Comparison of various Classification models for mode choice This repository contains the code used in Mode choice prediction using Traditional and Machine Learning methods.

Requirements

  • Python == 3.6.7
  • Tensorflow == 1.14.0
  • Keras == 2.2.4
  • Scipy == 1.2.1
  • Statsmodels == 0.9.0
  • Sci-kit learn == 0.21.1

Dataset #1

Person Trip (PT) data PT_NEW_without_unknowns.zip for city of Yokohama is used. After data cleaning and removal of entries with empty values, the dataset consists of 1443009 entries. The complete dataset is divided into 2 parts as Train and Test set in the ratio 85:15.

Dataset #2

Person Probe (PP) data PP_Data_Clean_English_new.csv for city of Yokohama is also used in the study. After data cleaning, the dataset consists of 1522 entries. Further, the dataset is divided into 2 parts as Train and Test set in the ratio 70:30.

Prediction models

  • Multinomial Logit (MNL) is utilised from statsmodel library.
  • Random Forests (RF) from Sci-kit learn.
  • Extreme Gradient Boosting (XGB) from xgboost.
  • Artificial Neural Networks (ANN) from Keras.

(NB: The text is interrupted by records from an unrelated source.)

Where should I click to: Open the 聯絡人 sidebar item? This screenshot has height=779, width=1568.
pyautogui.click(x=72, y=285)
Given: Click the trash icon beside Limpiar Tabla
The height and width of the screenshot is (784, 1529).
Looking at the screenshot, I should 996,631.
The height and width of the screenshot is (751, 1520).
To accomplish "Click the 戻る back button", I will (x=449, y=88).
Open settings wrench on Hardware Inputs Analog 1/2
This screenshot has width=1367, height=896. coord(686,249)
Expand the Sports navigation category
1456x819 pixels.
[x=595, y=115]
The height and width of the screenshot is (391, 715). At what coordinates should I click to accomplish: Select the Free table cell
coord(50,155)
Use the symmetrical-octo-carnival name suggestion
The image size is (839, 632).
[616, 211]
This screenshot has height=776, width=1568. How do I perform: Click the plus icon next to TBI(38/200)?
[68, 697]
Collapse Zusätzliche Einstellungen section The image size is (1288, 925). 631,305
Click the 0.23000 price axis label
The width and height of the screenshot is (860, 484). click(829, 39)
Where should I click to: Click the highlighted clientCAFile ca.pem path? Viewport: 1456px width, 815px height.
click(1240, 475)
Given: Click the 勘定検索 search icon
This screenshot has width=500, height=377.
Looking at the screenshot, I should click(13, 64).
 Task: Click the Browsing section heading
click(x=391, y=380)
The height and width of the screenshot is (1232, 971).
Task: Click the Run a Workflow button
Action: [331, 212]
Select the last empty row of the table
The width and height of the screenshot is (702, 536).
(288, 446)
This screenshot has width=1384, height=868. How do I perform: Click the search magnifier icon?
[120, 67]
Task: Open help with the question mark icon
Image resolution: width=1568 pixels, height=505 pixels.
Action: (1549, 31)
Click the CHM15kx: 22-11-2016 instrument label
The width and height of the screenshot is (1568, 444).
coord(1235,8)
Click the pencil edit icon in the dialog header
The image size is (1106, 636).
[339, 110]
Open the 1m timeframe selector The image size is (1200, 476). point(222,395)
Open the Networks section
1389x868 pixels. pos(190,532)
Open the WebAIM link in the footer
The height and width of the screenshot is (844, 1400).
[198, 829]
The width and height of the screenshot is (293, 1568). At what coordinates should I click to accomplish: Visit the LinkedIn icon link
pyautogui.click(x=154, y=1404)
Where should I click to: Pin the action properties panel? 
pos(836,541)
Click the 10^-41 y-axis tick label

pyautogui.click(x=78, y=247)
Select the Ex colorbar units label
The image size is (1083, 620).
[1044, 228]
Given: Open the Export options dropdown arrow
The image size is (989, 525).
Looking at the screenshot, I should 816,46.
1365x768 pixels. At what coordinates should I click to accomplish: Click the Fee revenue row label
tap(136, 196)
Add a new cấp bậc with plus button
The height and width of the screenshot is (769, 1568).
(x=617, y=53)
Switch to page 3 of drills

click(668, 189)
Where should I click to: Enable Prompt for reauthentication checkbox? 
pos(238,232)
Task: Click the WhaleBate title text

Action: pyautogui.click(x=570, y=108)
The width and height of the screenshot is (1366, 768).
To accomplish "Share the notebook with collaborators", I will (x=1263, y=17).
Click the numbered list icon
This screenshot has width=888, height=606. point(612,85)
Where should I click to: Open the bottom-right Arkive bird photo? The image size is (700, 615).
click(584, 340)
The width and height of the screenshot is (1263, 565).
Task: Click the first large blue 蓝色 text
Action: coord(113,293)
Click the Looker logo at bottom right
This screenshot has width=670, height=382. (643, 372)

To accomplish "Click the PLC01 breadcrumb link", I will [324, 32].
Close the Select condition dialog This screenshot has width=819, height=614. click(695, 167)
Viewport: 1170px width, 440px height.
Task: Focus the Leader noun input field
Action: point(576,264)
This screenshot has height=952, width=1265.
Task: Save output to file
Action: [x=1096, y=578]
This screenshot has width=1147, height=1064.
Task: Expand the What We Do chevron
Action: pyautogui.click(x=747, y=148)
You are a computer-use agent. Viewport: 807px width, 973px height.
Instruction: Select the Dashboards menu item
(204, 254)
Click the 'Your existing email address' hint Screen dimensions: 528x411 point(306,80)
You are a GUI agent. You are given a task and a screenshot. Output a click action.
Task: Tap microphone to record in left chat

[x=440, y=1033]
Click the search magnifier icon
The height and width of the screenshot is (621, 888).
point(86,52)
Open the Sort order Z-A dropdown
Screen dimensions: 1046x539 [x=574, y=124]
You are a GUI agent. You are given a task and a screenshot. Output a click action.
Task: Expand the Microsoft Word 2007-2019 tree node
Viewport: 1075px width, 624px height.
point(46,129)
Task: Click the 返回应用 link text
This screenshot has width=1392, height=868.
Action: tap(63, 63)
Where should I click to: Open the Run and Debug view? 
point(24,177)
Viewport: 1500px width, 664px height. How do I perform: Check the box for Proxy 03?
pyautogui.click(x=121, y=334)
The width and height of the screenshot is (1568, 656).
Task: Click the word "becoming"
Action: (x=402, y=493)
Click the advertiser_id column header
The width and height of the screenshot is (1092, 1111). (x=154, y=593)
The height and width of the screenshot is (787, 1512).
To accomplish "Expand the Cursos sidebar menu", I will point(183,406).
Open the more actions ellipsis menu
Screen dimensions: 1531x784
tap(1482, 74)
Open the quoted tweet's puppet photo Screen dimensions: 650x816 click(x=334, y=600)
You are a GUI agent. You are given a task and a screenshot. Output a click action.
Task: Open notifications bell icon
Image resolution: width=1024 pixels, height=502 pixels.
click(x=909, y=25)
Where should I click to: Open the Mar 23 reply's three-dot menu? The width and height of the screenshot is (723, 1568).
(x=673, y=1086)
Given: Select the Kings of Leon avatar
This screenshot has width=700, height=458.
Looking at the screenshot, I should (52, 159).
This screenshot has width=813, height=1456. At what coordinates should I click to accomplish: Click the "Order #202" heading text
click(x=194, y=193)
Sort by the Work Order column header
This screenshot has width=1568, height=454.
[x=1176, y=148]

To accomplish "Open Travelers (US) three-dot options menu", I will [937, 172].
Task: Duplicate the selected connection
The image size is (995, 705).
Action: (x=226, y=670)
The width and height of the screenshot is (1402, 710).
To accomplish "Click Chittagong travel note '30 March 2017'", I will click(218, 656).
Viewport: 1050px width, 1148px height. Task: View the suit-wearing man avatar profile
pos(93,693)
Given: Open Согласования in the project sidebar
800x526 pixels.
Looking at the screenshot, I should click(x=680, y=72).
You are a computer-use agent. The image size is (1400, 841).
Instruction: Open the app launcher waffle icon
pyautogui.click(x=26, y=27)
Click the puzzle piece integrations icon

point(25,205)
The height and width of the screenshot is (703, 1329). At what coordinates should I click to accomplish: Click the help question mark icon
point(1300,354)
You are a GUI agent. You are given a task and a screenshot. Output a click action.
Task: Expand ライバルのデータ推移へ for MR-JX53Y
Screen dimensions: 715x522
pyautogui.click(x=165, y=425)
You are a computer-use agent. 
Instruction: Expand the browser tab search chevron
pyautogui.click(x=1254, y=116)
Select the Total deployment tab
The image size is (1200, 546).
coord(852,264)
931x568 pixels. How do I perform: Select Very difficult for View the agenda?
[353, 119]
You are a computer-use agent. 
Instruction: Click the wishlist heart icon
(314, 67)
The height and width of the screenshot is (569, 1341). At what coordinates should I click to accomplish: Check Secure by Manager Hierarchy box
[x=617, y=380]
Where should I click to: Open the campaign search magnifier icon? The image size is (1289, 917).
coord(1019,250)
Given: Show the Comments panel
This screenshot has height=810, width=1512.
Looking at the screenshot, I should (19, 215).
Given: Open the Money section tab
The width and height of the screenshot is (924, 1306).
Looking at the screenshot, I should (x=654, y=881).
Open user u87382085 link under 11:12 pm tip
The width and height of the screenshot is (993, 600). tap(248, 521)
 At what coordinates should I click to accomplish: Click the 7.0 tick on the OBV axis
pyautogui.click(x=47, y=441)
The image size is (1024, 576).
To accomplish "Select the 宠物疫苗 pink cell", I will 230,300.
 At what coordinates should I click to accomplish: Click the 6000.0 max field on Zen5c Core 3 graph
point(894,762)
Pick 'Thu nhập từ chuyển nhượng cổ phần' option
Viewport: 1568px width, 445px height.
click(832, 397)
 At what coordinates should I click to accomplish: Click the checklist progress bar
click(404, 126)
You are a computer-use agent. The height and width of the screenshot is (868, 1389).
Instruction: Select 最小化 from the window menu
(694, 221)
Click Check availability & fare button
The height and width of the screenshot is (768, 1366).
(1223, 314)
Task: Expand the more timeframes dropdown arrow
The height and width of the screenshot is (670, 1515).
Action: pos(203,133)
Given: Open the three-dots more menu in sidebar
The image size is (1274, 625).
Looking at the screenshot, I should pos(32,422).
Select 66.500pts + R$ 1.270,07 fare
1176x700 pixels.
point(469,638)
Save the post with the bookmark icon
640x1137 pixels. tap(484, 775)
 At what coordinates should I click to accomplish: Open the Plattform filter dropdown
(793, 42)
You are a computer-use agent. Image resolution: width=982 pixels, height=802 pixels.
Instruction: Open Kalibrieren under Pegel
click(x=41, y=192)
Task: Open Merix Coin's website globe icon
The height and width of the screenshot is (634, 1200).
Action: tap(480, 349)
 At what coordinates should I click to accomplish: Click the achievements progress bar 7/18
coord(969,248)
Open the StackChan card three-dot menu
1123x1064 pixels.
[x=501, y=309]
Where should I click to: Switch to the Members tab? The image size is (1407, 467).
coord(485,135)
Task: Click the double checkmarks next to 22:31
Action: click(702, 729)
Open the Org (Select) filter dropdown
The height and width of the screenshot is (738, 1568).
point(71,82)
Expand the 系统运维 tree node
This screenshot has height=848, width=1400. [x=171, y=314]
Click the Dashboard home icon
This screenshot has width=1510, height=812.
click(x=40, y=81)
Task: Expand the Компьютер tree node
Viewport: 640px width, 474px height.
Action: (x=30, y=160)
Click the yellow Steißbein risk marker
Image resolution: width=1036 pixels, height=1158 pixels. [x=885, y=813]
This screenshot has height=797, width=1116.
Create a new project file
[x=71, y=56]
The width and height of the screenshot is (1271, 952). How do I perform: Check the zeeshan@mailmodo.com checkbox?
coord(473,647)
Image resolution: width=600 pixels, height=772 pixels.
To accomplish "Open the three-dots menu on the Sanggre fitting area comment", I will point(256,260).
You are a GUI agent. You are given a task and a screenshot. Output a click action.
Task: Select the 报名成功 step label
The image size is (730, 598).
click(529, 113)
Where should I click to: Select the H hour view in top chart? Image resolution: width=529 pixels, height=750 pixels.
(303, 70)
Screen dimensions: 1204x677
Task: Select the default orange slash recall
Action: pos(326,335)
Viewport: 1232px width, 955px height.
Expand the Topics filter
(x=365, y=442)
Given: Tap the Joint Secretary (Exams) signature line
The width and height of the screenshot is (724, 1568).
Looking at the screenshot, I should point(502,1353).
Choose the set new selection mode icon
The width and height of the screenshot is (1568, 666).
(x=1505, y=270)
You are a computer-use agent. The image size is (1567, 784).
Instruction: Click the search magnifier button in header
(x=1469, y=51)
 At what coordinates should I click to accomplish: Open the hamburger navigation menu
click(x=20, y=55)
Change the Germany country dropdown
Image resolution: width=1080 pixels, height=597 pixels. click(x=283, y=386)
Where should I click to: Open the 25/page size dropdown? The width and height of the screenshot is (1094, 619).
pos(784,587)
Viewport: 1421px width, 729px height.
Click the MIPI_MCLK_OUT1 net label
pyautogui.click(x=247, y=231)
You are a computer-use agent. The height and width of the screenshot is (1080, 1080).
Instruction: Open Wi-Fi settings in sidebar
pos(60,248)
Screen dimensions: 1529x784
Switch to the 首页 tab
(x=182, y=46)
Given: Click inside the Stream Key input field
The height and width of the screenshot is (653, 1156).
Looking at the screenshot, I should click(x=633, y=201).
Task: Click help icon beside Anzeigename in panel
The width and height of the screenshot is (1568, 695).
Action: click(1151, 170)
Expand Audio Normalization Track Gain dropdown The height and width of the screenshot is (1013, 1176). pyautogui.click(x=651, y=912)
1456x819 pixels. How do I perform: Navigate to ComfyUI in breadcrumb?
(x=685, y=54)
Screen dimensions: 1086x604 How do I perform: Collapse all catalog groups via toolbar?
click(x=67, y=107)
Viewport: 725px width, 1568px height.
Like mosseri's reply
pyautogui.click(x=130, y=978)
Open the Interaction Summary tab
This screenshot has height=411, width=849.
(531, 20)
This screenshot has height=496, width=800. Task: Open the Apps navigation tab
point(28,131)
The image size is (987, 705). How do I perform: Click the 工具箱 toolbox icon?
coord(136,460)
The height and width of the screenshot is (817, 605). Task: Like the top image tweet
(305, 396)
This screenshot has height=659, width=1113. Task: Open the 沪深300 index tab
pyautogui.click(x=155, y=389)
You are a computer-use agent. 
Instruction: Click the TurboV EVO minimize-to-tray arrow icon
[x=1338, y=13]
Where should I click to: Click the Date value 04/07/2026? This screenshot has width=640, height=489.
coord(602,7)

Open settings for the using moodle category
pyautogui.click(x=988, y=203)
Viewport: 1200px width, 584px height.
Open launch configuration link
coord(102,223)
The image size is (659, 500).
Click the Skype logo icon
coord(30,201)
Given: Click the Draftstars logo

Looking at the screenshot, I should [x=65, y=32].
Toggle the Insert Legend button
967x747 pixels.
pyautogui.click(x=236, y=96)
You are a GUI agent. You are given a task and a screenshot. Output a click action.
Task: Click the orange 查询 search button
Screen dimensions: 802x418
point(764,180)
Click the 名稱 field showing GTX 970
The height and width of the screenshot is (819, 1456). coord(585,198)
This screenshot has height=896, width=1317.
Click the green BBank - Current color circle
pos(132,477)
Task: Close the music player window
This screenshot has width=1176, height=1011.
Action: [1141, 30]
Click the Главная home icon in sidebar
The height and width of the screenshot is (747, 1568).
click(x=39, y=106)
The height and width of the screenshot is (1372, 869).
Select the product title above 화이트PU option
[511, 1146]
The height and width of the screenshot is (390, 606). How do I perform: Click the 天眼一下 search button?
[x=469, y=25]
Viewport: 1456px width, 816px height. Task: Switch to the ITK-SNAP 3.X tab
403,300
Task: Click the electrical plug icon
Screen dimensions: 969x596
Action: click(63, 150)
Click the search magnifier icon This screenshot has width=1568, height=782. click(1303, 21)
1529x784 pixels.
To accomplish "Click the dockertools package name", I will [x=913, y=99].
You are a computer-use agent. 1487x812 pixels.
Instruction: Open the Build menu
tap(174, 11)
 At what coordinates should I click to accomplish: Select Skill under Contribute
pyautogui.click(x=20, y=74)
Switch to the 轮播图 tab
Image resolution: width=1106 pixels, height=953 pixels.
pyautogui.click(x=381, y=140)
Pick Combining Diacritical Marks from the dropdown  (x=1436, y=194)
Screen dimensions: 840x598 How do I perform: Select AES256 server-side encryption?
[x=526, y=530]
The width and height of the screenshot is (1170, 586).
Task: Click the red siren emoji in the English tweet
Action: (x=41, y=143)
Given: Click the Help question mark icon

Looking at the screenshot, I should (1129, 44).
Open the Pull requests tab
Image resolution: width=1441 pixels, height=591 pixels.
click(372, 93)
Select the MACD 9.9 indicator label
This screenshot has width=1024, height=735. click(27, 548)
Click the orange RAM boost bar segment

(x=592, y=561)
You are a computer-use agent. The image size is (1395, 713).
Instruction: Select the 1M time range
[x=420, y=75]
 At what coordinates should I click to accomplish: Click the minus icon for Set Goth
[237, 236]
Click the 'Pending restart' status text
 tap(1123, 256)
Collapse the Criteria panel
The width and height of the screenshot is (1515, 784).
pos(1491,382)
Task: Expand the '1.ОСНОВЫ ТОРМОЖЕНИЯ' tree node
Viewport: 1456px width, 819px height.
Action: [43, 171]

Tips to reiterate the Notebook

  • Extract PT-data csv file from PT_NEW_without_unknowns.zip.
  • All the four models tested for each of the datasets and are given as single notebook.
  • PT_data_analysis-overall.ipynb corresponds to PT data analysis.
  • PP_data_analysis-overall.ipynb corresponds to PP data analysis.

Notes

  • Train and Test data used in each model is same, therefore the metrics obtained from such models can be compared with each other.
  • MNL model is used in this exercise only to predict the mode choice behavior in this stuy and not to study interaction between predictor variables.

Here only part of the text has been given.